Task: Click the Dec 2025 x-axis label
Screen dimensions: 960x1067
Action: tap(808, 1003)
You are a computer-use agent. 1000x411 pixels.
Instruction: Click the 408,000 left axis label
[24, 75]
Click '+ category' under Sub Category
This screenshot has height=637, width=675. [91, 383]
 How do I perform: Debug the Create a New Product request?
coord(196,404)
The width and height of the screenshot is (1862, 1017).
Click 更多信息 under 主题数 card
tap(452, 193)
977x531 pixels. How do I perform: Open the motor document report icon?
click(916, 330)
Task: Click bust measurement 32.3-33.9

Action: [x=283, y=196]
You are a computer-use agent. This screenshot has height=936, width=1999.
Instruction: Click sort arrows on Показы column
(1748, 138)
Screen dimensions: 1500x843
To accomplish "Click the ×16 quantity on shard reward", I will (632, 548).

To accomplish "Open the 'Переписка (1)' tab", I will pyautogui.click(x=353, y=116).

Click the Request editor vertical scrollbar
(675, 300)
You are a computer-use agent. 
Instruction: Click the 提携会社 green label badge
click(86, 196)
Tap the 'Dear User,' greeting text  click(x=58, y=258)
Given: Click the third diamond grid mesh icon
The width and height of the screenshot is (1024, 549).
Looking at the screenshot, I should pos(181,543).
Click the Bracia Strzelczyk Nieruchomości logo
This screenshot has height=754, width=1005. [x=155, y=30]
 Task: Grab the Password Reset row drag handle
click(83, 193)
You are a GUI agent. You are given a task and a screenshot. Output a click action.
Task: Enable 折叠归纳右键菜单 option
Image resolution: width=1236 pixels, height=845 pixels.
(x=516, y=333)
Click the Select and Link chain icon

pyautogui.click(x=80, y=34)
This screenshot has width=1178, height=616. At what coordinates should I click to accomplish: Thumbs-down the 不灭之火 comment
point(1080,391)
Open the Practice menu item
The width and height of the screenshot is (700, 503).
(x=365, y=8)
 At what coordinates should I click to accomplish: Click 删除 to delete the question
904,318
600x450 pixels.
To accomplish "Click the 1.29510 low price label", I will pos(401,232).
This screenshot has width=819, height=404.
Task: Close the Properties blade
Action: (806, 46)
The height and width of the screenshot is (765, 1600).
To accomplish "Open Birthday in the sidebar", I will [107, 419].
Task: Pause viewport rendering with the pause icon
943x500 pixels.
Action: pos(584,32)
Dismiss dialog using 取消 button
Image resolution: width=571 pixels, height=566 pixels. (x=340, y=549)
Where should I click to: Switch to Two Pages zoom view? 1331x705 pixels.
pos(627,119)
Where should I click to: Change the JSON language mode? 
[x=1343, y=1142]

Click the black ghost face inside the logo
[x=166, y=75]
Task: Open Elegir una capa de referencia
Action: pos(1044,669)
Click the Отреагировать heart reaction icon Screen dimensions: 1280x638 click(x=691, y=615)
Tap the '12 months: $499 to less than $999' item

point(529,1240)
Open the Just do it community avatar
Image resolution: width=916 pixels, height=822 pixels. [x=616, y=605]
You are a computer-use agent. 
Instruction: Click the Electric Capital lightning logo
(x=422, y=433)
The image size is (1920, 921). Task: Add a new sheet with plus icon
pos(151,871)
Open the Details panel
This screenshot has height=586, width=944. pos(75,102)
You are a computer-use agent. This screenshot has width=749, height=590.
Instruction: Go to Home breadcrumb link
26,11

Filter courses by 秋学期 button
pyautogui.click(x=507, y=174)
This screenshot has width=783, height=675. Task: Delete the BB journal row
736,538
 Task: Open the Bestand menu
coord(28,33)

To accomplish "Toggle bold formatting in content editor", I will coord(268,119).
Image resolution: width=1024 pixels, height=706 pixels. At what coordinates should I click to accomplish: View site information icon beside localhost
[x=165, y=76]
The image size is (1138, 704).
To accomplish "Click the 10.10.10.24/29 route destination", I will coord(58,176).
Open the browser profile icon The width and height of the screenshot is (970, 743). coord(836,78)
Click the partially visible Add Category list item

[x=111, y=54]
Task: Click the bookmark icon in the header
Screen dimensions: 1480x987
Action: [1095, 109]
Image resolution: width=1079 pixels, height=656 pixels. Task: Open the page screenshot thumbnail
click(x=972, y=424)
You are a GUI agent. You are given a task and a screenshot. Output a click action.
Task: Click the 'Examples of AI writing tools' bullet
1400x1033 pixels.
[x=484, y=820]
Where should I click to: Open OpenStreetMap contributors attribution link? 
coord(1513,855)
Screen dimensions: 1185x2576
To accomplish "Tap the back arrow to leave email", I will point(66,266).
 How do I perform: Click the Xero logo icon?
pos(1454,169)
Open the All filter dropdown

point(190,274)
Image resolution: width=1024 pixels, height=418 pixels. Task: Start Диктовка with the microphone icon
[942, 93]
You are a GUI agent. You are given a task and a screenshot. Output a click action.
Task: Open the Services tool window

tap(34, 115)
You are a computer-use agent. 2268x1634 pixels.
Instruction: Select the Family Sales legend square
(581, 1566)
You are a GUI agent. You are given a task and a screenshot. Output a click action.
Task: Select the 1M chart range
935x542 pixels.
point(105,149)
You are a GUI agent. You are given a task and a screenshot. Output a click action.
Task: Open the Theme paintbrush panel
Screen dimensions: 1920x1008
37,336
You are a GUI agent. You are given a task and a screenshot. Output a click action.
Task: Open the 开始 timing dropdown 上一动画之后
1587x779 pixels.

▶ AIM OF THE EXERCISE: Go through the preceding material and copy each line that has the word "computer".

▶ RESULT FOR THIS TASK:
You are a computer-use agent. 1000x411 pixels.
You are a computer-use agent. This screenshot has height=936, width=1999.
You are a computer-use agent. 
You are a computer-use agent. 
You are a computer-use agent. This screenshot has width=749, height=590.
You are a computer-use agent. 2268x1634 pixels.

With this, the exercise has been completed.